It’s 5:15 AM and the alarm is going off somewhere to the side of my bed. I slap it off and for a split second I don’t remember where I am or why I’m getting up. It’s dark, the noises outside are different… And then it comes back: I’m on Maui and I’m going snorkeling. Time get up.
20 minutes later I’m cruising down the main drag in warm island air, listening to “Return of the Mack” on the preset station and watching the sun start to change the colors of the sky in the east. Before I know it the sun’s up, the boat’s on shore and we’re loading on the Kai Kanani II. I slug some coffee and pineapple and think about how much better fruit tastes on vacation as we make our way to our first stop of the day: the Molokini Crater.
The captain and crew give us the safety talks, the rundown of the crater and snorkeling. There’s two ways to get into the crystal blue water: take the stairs and slide in or go for broke and jump. I opt to jump from the side of the boat, outfitted with flippers, snorkel mask and a yellow floaty wrapped around my waist.
That first splash was so satisfying.
I spend the better part of 40 minutes facedown in 30 to 60 feet of crystal clear blue Pacific Ocean water. I swim through a school of brown fish with a white stripes, coming just close enough to nearly touch them before they swim below and around me. I remember to stick my head up and make sure I’m not at the edge of the crater, where the captain says the tides will sweep me to Tahiti. I cruise the edge of the reef below and watch fish swim in and out of every nook and cranny I can see. The whole thing is bustling with life. Once in a while I turn out and slow swim into deeper water, just to see the sun rays come in through the blue.
Eventually they call us back. I top off my coffee and eat more fruit while we head to “Turtle Town” for the next chance to swim. The second splash is just as satisfying as the first.
Feeling confident I kick and glide my way along a lava flow beneath me, covered with reef, spiny sea urchins and teeming with fish. I’m looking down at a hole and tunnels that connect below the reef and wondering if I’ll ever dive through something like that when my heart stops.
Shark. That is a shark.
It glides below me through the tunnel I was just in, in my imagination. As quick as the shark is in sight it’s entire body is visible and it smoothly disappears into the shadows below me. My mind is racing. They wouldn’t take us somewhere dangerous. Am I safer in a crowd? Am I safer over the reef or over the sand? I decide to move closer to the group.
As I bring my head out of the water I hear one of the crew members pointing out the shark to other snorkelers. She’s not panicking. In fact, it’s a reef shark – completely harmless to us. Relieved, I turn around and start following the flow again. I look up and my breath is completely taken back. It’s not a shark this time.

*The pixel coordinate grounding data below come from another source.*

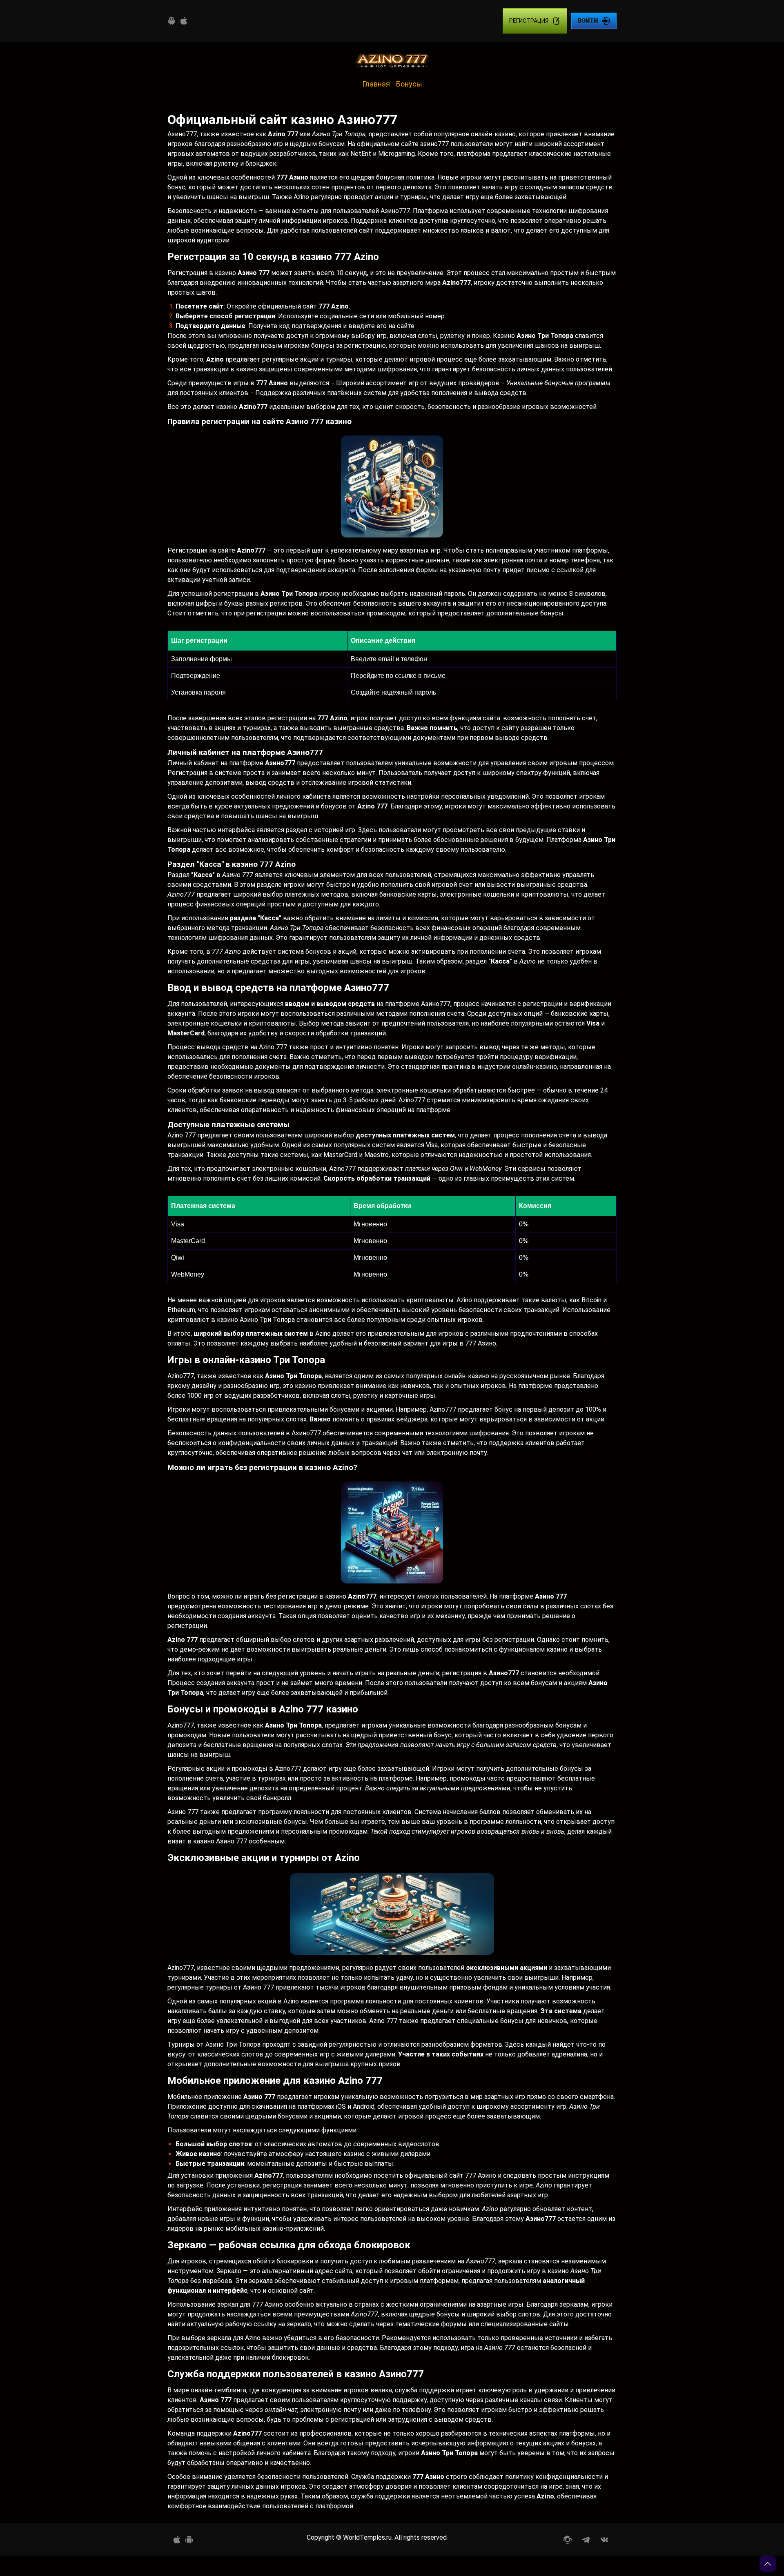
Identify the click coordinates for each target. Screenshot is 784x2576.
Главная (376, 84)
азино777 (434, 144)
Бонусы (409, 84)
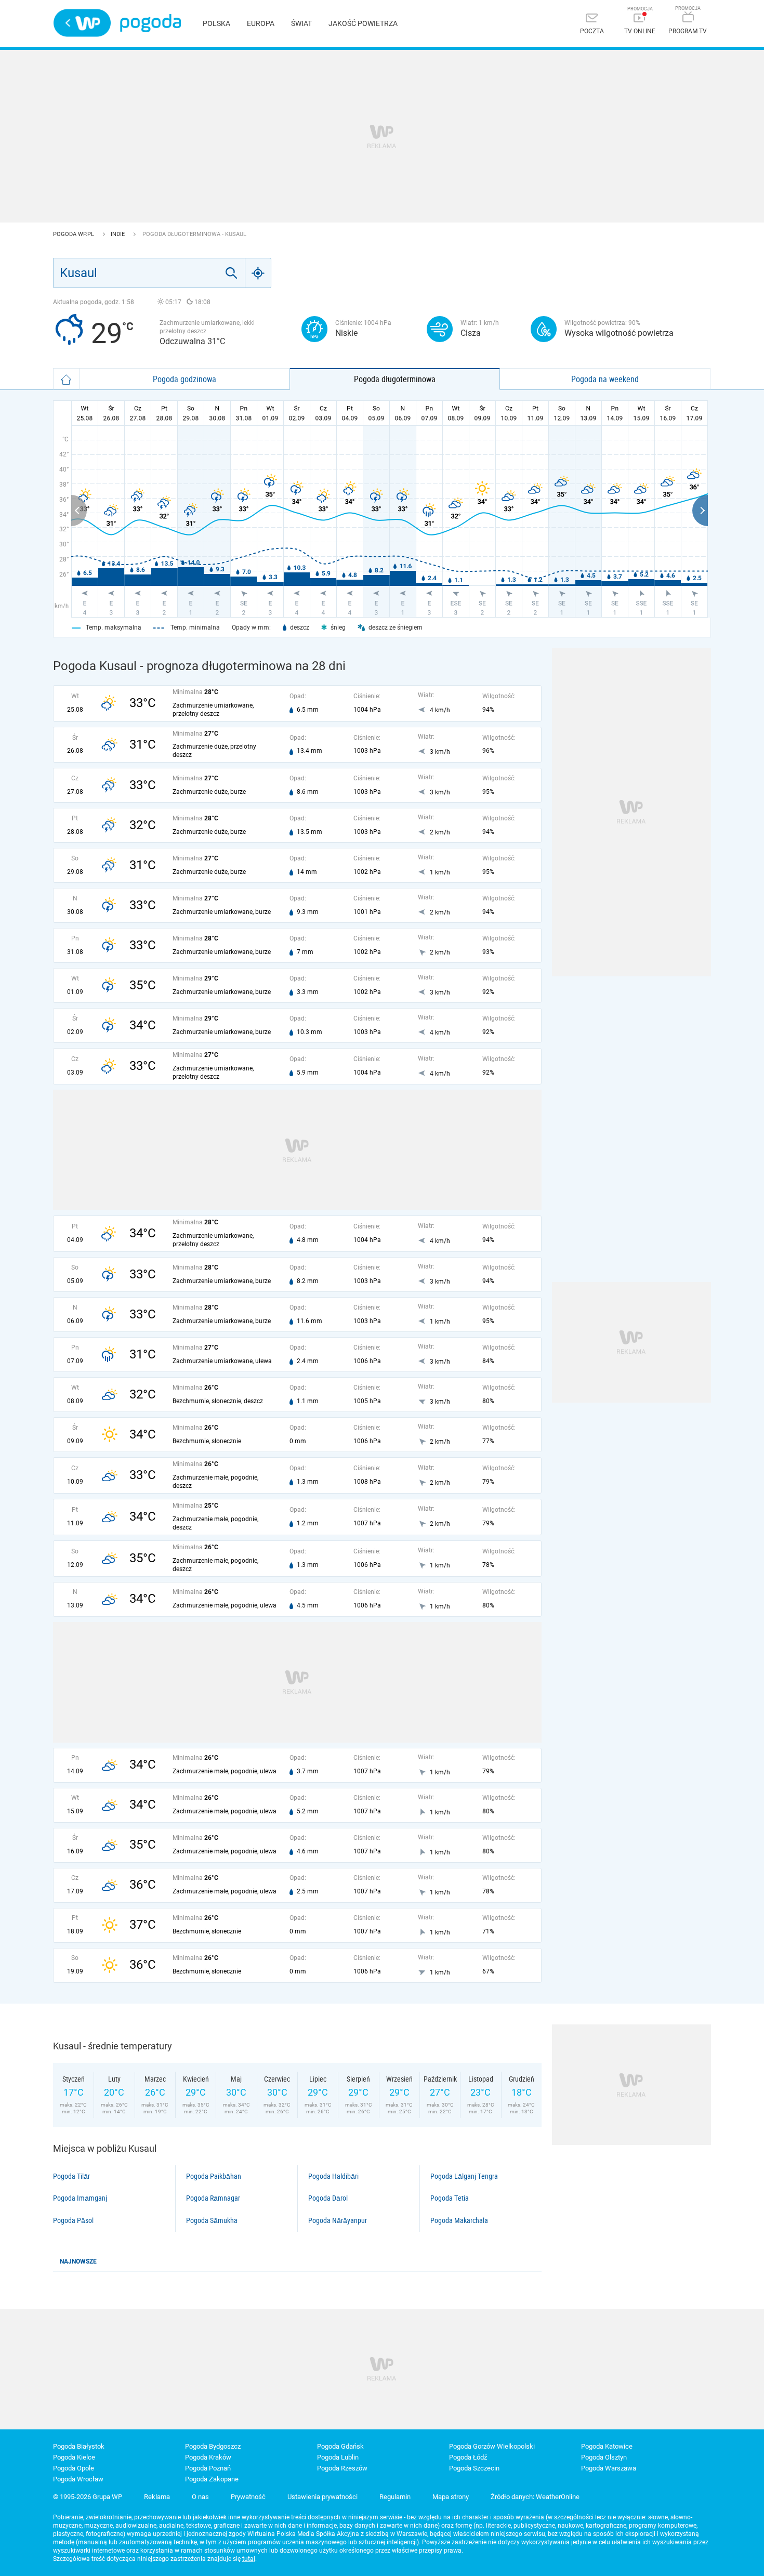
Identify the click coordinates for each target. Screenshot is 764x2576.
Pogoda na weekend (605, 379)
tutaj (248, 2558)
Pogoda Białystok (78, 2446)
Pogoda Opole (73, 2468)
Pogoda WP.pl (74, 234)
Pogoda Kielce (74, 2457)
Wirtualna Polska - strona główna (82, 23)
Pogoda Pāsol (73, 2220)
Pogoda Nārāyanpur (337, 2220)
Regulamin (395, 2497)
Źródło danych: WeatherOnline (535, 2497)
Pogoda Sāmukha (212, 2220)
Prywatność (248, 2497)
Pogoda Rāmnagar (213, 2198)
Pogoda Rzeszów (342, 2468)
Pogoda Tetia (449, 2198)
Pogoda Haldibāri (333, 2176)
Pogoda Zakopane (212, 2479)
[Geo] (258, 273)
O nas (200, 2497)
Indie (118, 234)
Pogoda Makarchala (459, 2220)
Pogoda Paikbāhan (213, 2176)
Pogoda (150, 23)
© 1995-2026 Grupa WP (87, 2497)
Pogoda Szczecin (474, 2468)
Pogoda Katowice (607, 2446)
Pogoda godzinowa (184, 379)
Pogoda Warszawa (608, 2468)
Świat (301, 23)
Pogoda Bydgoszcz (213, 2446)
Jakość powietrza (363, 23)
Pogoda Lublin (338, 2457)
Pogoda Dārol (328, 2198)
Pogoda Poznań (208, 2468)
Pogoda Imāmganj (80, 2198)
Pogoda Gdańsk (340, 2446)
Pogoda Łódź (468, 2457)
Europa (260, 23)
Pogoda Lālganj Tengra (464, 2176)
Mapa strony (450, 2497)
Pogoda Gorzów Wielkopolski (492, 2446)
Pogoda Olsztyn (604, 2457)
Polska (216, 23)
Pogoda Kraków (208, 2457)
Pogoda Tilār (71, 2176)
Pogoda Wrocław (78, 2479)
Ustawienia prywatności (322, 2497)
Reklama (157, 2497)
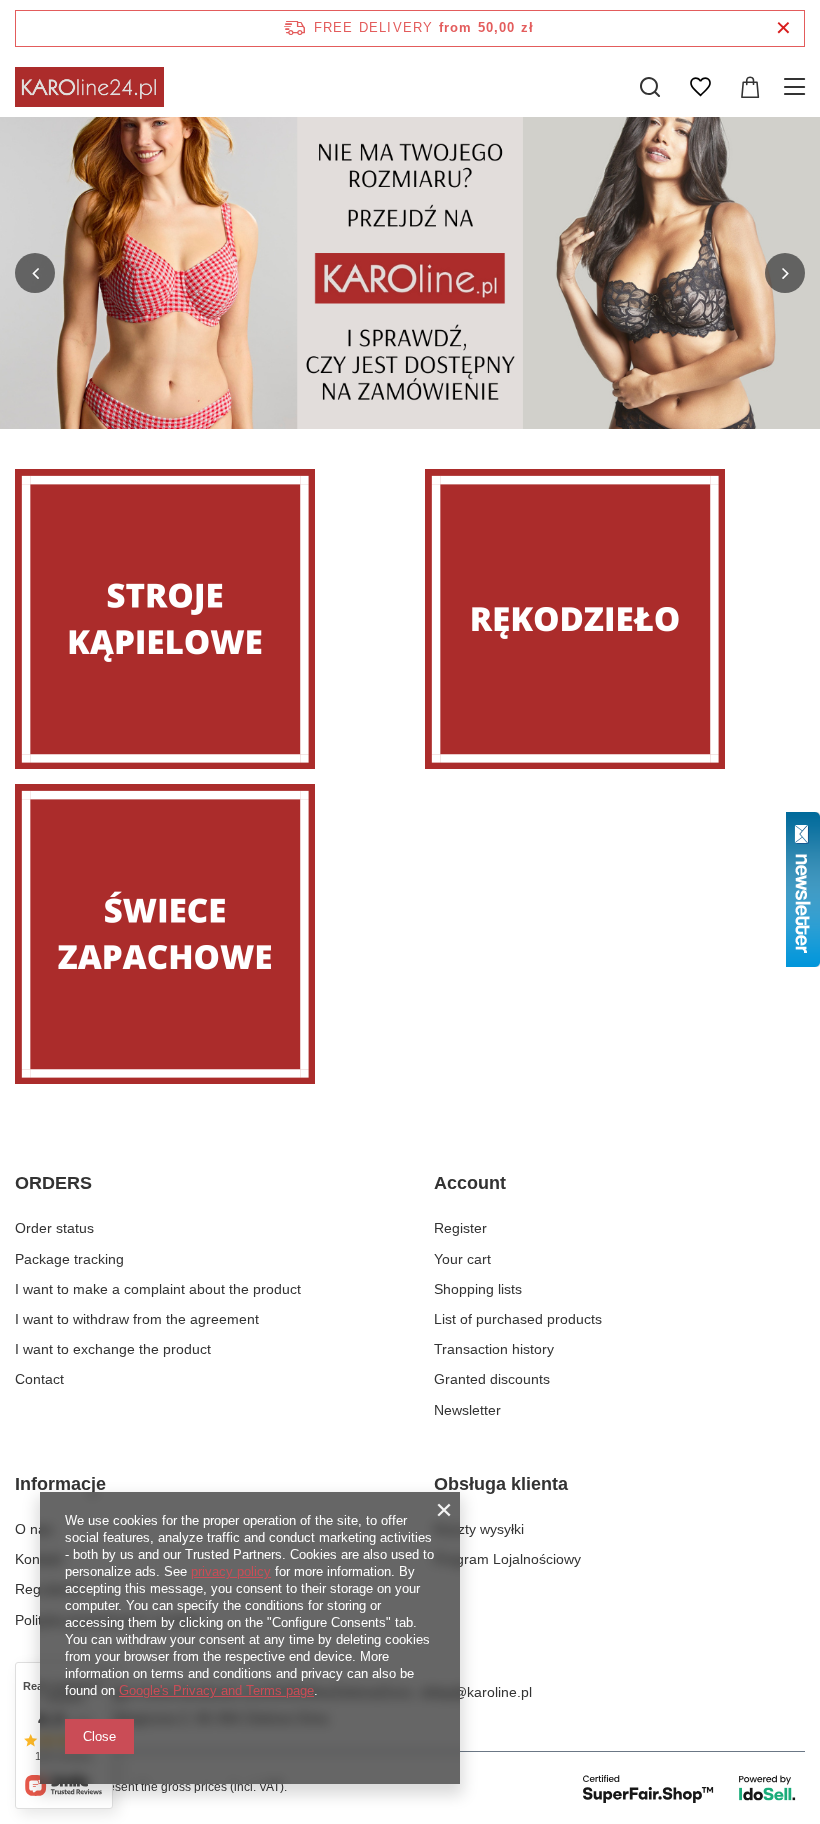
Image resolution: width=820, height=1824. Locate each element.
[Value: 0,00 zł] (750, 87)
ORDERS (53, 1183)
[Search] (650, 87)
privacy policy (231, 1571)
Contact (39, 1379)
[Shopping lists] (700, 87)
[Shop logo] (89, 87)
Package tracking (69, 1259)
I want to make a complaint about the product (158, 1289)
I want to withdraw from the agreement (137, 1319)
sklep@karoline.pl (476, 1692)
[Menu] (797, 87)
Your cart (462, 1259)
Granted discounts (492, 1379)
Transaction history (494, 1349)
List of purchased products (518, 1319)
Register (460, 1228)
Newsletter (467, 1410)
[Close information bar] (783, 28)
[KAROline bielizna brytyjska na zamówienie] (410, 273)
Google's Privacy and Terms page (216, 1690)
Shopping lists (478, 1289)
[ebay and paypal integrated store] (690, 1788)
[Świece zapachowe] (205, 934)
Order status (54, 1228)
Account (470, 1183)
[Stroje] (205, 619)
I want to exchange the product (113, 1349)
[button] (35, 273)
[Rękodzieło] (615, 619)
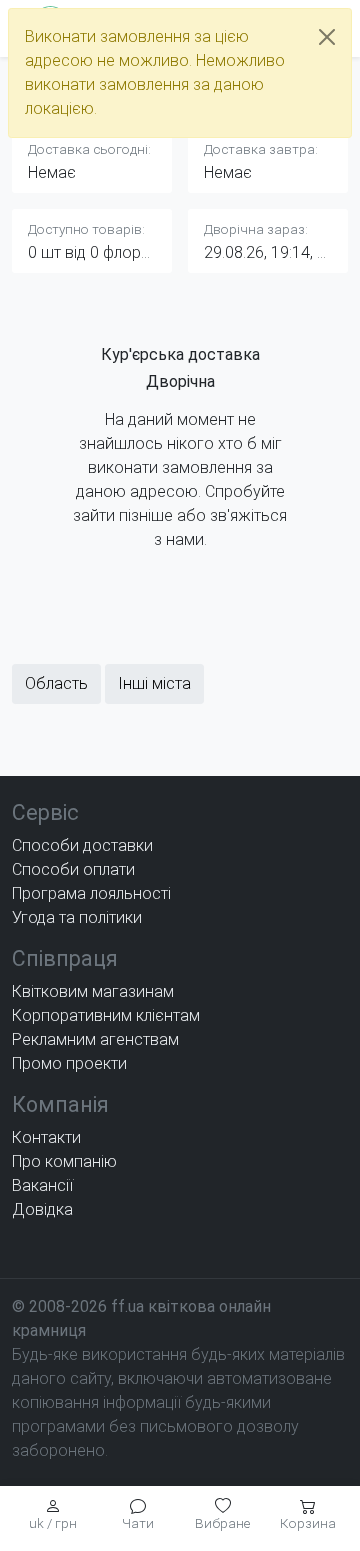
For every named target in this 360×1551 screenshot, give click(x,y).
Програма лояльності (91, 893)
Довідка (42, 1209)
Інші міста (154, 683)
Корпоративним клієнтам (106, 1015)
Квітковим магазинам (93, 991)
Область (56, 683)
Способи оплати (73, 869)
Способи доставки (82, 845)
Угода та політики (77, 917)
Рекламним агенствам (95, 1039)
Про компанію (64, 1161)
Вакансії (42, 1185)
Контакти (46, 1137)
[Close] (327, 37)
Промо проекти (69, 1063)
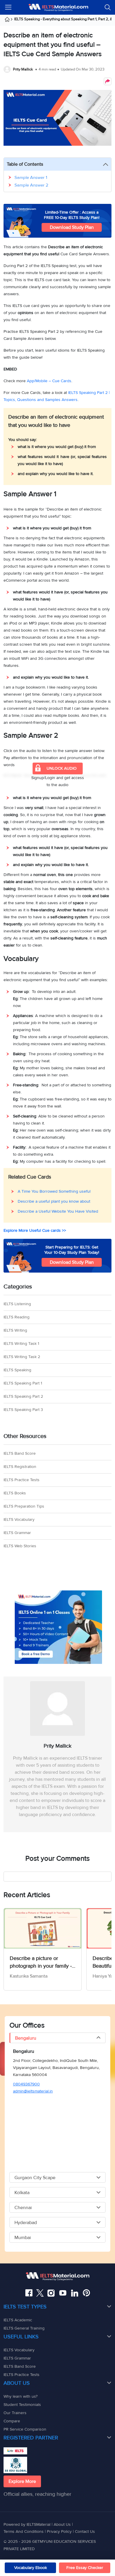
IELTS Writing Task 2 (22, 1356)
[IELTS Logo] (58, 7)
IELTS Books (15, 1493)
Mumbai (22, 2238)
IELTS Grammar (17, 1532)
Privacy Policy (59, 2531)
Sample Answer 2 (31, 185)
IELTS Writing (15, 1330)
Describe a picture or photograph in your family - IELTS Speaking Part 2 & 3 (41, 1962)
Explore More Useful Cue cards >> (35, 1230)
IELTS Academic (18, 2319)
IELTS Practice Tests (22, 1479)
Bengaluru (25, 2038)
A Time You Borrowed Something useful (54, 1191)
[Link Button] (57, 2276)
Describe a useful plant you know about (54, 1201)
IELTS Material (13, 775)
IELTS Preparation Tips (24, 1506)
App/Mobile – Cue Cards (49, 380)
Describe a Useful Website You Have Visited (58, 1211)
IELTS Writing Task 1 (21, 1343)
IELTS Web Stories (20, 1545)
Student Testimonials (22, 2404)
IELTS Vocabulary (19, 1519)
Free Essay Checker (84, 2567)
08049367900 (26, 2084)
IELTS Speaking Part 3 (23, 1409)
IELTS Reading (16, 1317)
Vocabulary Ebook (30, 2567)
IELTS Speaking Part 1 (23, 1383)
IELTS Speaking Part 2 (23, 1396)
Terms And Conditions (24, 2531)
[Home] (9, 20)
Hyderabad (25, 2223)
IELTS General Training (24, 2328)
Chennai (23, 2208)
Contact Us (85, 2531)
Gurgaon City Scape (34, 2178)
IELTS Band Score (20, 1453)
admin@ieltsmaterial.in (33, 2091)
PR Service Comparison (25, 2429)
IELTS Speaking (17, 1369)
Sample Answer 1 (30, 177)
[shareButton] (107, 81)
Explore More (22, 2481)
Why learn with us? (20, 2396)
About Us (63, 2524)
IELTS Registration (20, 1466)
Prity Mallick (23, 69)
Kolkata (21, 2193)
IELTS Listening (17, 1303)
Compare (12, 2421)
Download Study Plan (72, 227)
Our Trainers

It’s a sea turtle. Floating just below the surface, completely relaxed. A giant sea turtle, looking at me.
I swim a little closer, trying to move slowly and calmly so I don’t startle it away. We’re suspended in the water forever, staring at each other and barely moving. I look around and there’s no one else. Just me and this turtle.
The moment breaks and the turtle swims down, down, down below a ledge in the reef and into a shadow. For a split second I think I should follow and then I remember that silly floaty on my waist. Should I just take it off? Probably not. I swim on to keep exploring.
The ocean sounds electric in my ears, thanks to the millions of movements from underwater life. It’s warm around me and clear to the bottom. I see cornets, starfish and colorful fish I’ve seen in pictures but never in person. Bubbles are coming up from the ledge the sea turtle swam under. I head over to see if he’s coming back and am startled to see 5 scuba divers beneath me. I wonder about the weight of the air tank on their back and panic attacks underwater.
I pull my head out of water and hear the crew calling us back to the boat. It’s time to head to shore. I stick my head underwater and swim back, hoping for one last glimpse of ocean life. It’s hardly 9 AM and I’m salty, sun kissed and satisfied.